Declining to attend a fundraising event is one thing, if that’s what you’re talking about. Saying no to an AIDS patient who wanted to meet the celebrity as their life goal because the celebrity is their personal hero is another, far more asshole-ish, move.

If a celebrity athlete can’t spare the time to come see the kid, they could at least offer to let the kid come to a game or (as I had commented earlier) send some token like an autographed photo. Everyone knows what Make a Wish is about and that it’s not some kind of scam. There are surely ways that they could show some concern for the kid if they really cared.

But you aren’t just asking. You’re (hypothetically) insulting them for saying no. That’s not asking, it’s demanding.

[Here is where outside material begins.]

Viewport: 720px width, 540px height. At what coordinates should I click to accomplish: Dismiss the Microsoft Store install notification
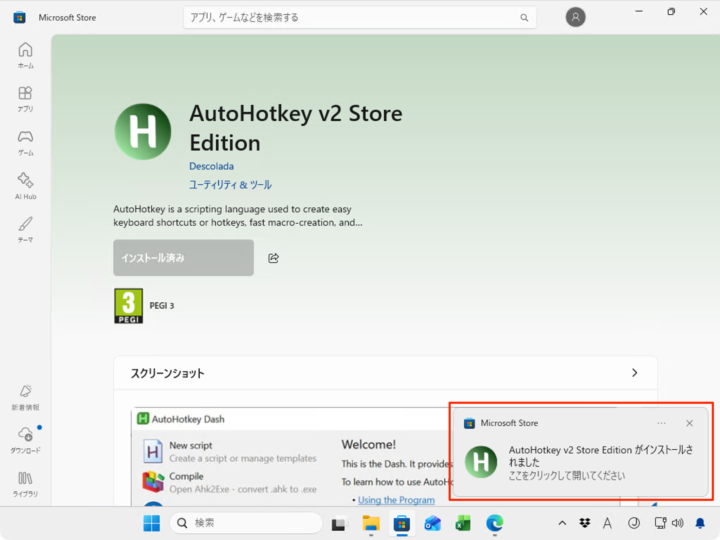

Furthermore, as others have pointed out, you’re demanding what can be a heavy emotional investment from the person. In some cases, it’d seem easier if the celebrity in question was more of a jerk – they’d be able to put in their two hours, mentally chalk it up as an investment in good PR, and promptly forget about the dying kid. Dealing with someone who’s dying carries a great emotional weight with it, and it seems a little odd to expect a stranger to more enthusiastically embrace this than people with a direct emotional connection to the kid.

What if spending time with this guy is the wish of 50 dying kids? Or a hundred? What if you get overwhelmed after a few and say, “no more”. Is he an asshole then?

When I first heard of this charity, it really pissed me off. Because of the overwhelming emotional weight it carries, and the very little real good it accomplishes, IMO. So I suppose I’m an asshole too. I want my charity to go to projects that make things better in the long run.